Hoofdstuk 8, deel 2

1.1K 64 28
                                    

We liepen verder het strand af nog steeds in het water waggelend. We droegen beiden elk onze eigen schoenen in onze handen. Zo liepen we zij aan zij naast elkaar in stilte verder. Doordat ik mijn schoenen in mijn linkerhand droeg en hij ze de zijne in zijn rechter, botsten onze handen regelmatig tijdens het lopen door tegen elkaar.

1...2...3... bots... 1...2...3...bots...

Zo ging het al een hele poos door. Beiden zeiden we er niets over.

Telkens wanneer onze handen elkaar voor een korte tijdsperiode aanraakten, voelde ik een soort tinteling mijn lichaam insijpelen. Het deed mijn hartslag sneller slaan. En om heel eerlijk te zijn, verlangde ik steeds meer op die vierde seconde waarop onze handen elkaar aanraakte. Ik wou het gevoel dat ik op de vierde seconde voelde, blijven voelen. Ik wou zijn hand vastgrijpen erdoor zodat ik het kon koesteren om hem daarna nooit meer los te moeten laten.

Maar dat ging natuurlijk niet... Dat zou nogal vreemd overkomen, denk ik. Plus, ik had er ook absoluut de moed niet voor. Wat kan ik zeggen? Ik ben nou eenmaal een watje...

We liepen een eindje op deze manier in een vredige stilte verder. Het was niet zo'n gênante stilte, als je je dat afvroeg.

Plots zag ik in de verte een houten hutje opduiken. Ik merkte op dat rond het hutje een groep jongeren, allemaal jongens, verzameld was die zo'n surfpakjes droegen. En, hoe kon het anders ook, natuurlijk ook een surfplank bij zich droegen. Ik keek even opzij, in richting van de zee, en zag tot mijn grote verbazing dat daar inderdaad mensen aan het surfen waren. Ik verklaarde ze eerlijk gezegd een beetje gek om in dit weer te gaan surfen. Maar hé... Wie was ik?

Ik keek even naar Kyle om te zien wat hij hier van dacht. Toevallig keek hij ook net naar mij.

"Zullen we even een kijkje wagen?" vroeg hij.

Ik knikte instemmend. Ergens was ik best wel nieuwsgierig geworden. En daarbij... Het was niet alsof we iets anders te doen hadden. Misschien vonden we wel een hint voor onze zoektocht?

"Lijkt me goed." En zo liepen we af op de groep jongens die voor het houten hutje stonden. Het hutje zelf zag er niet erg nieuw meer uit, maar hij had een soort relaxte sfeer rond zich hangen. Een echte surferssfeer als je begrijpt wat ik bedoel. Ondanks het koude weer was er ook veel volk hier aanwezig in hun surfkledij. Er speelde er ook bijpassende zomerse muziek af zodat ze helemaal in de sfeer terecht zouden komen. Alhoewel passend... Het was winter, maar dat doet er niet toe. Door de ruiten van het hutje kon ik zien dat er binnen ook een soort zomerse stijl werd gebruikt als interieur van het hutje. Voor hen paste de zomerse sfeer dus wel.

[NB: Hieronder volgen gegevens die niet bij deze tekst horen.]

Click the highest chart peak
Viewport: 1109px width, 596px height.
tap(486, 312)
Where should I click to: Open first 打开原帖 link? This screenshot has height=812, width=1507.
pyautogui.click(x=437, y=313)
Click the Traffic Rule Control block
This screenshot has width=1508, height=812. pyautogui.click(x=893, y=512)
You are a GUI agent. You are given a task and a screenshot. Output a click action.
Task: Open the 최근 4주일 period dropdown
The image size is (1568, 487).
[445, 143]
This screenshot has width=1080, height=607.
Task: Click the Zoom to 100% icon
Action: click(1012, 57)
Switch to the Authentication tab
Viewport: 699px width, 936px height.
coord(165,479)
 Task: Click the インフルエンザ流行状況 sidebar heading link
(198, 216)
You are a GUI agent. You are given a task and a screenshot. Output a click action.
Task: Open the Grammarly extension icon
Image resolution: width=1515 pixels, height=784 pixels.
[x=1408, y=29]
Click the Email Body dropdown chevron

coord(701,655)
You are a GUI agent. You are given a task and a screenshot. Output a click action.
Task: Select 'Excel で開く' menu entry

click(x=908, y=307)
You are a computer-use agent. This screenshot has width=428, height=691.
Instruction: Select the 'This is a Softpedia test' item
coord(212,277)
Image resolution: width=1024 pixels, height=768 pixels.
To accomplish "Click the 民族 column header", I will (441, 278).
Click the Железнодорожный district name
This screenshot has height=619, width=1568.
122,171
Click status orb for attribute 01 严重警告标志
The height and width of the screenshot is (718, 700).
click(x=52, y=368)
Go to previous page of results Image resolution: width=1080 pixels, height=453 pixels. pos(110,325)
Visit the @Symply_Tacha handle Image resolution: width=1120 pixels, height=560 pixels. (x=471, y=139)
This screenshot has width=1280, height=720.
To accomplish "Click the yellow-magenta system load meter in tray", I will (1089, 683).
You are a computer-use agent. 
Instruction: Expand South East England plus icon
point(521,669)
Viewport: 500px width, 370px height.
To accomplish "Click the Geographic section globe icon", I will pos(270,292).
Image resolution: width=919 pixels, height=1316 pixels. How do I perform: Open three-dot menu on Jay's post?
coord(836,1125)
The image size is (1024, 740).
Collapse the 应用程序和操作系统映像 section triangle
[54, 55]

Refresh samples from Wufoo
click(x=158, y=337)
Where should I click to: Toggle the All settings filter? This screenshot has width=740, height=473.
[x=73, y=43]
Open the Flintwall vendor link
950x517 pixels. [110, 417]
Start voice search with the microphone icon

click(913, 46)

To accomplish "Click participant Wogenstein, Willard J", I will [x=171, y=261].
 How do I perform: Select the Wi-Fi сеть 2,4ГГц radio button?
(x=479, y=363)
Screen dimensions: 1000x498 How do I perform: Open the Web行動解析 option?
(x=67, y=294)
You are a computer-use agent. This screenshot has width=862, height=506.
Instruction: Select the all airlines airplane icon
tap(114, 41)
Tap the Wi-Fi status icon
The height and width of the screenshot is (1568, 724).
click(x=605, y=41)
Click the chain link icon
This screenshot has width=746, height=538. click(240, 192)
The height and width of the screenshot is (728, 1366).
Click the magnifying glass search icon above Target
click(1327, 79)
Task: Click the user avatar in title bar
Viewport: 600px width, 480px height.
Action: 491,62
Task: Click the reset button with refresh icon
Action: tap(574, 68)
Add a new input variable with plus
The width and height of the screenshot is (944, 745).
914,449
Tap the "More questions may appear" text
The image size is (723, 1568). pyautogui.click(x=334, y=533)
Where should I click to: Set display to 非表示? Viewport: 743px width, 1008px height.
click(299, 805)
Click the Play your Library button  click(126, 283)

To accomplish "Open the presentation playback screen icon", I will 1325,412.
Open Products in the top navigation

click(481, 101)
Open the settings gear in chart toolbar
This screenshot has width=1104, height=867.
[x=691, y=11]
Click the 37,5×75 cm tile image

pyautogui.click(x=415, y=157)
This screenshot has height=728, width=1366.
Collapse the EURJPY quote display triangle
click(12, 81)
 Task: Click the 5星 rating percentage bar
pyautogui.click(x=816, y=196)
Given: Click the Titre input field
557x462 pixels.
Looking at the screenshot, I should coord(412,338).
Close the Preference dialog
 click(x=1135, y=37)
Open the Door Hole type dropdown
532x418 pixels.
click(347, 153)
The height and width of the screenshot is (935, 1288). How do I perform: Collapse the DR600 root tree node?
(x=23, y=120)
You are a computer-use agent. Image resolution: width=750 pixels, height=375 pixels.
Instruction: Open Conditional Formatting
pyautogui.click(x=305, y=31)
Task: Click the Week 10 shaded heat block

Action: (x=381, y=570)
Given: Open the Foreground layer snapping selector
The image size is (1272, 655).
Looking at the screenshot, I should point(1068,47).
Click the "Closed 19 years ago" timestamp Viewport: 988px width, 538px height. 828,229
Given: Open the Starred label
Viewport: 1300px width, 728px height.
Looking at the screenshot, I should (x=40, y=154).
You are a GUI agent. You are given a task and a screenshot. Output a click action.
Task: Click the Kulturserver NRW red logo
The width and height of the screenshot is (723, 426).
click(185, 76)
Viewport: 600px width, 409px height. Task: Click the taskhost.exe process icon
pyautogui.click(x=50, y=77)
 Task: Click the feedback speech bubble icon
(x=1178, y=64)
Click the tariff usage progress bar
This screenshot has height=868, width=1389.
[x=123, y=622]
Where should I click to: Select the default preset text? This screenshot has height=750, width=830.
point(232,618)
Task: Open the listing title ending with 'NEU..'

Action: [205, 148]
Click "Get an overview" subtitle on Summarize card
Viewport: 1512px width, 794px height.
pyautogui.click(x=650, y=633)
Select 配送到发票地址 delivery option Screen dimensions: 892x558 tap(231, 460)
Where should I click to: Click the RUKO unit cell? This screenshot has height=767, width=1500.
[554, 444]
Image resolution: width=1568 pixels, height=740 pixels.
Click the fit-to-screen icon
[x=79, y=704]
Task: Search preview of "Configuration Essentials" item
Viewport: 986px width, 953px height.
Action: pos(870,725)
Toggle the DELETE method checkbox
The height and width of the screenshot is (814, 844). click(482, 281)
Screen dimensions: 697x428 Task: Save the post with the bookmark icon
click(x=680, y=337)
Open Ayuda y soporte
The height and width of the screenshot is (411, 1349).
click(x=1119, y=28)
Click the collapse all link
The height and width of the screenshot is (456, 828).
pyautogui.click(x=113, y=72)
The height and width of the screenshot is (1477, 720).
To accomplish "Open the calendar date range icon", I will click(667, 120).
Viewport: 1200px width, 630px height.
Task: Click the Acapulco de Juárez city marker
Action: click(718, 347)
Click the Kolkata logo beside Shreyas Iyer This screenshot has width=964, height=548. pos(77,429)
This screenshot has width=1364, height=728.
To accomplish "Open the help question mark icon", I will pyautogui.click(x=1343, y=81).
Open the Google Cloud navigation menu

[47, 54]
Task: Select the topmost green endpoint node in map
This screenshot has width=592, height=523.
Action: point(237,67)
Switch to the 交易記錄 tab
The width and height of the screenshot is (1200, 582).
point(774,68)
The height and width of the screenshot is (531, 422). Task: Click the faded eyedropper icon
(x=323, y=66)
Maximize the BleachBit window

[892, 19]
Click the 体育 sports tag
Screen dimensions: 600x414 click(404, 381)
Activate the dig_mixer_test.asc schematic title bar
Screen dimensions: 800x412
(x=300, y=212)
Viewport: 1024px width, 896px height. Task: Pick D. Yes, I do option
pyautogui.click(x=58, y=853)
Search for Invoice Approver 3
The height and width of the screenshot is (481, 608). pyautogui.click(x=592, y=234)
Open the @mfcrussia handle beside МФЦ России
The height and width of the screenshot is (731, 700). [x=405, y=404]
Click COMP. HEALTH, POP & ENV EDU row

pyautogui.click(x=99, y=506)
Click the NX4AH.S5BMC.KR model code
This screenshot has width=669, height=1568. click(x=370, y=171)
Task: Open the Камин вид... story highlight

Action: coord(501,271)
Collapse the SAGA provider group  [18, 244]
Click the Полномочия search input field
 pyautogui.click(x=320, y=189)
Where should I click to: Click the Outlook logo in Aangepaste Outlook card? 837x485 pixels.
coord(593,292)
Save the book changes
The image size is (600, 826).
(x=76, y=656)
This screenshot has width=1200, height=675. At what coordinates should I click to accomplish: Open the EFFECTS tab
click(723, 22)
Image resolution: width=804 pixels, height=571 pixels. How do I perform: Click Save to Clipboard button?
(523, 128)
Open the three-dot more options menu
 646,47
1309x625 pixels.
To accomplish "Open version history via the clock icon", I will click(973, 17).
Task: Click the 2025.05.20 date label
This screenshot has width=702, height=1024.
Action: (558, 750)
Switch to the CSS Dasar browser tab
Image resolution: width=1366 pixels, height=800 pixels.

Toen ik mijn aandacht vestigde op de jongens zag ik dat die druk aan het roezemoezen waren. Stiekem – alhoewel zo stiekem was het ook niet – ze blikken naar mij toe wierpen. Pas toen ze zich realiseerden dat ik binnen gehoorsafstand kwam, zwegen ze wijselijk. Maar ze bleven me wel onderzoekende blikken toewerpen. Net of ik was een soort lammetje die voor een groep hongerige wolven werd gesmeten. Net alsof ik was een soort keurvlees die zij grondig moesten bekijken zonder een plekje over te slaan. Ze konden even goed het cijfer afroepen die ze me gaven.

Toen ik en Kyle tot stilstand kwamen voor de groep zei iemand van de jongens meteen tegen me: "Wel, hallo schoonheid." Dat zei de jongen die ik het best kon omschrijven als iemand met ravenzwart haar, glinsterden smartgroene ogen en een duidelijk gespierd lichaam die zich perfect aftekende in zijn surfpak.

Nu ik eraan dacht - en op zijn uiterlijk lette viel - het me op dat alle jongens die hier rond Kyle en mij stonden, allemaal bijzonder knap waren. Het beste woord waar ik ze wist mee te omschrijven was tumblr boys. Allemaal even knap, gespierd ect. Niets op aan te merken en allemaal even verleidelijk. Je kan je dus wel voorstellen dat ik meteen rood kleurde bij het horen van die woorden, die ik als een compliment beschouwde, van die jongen.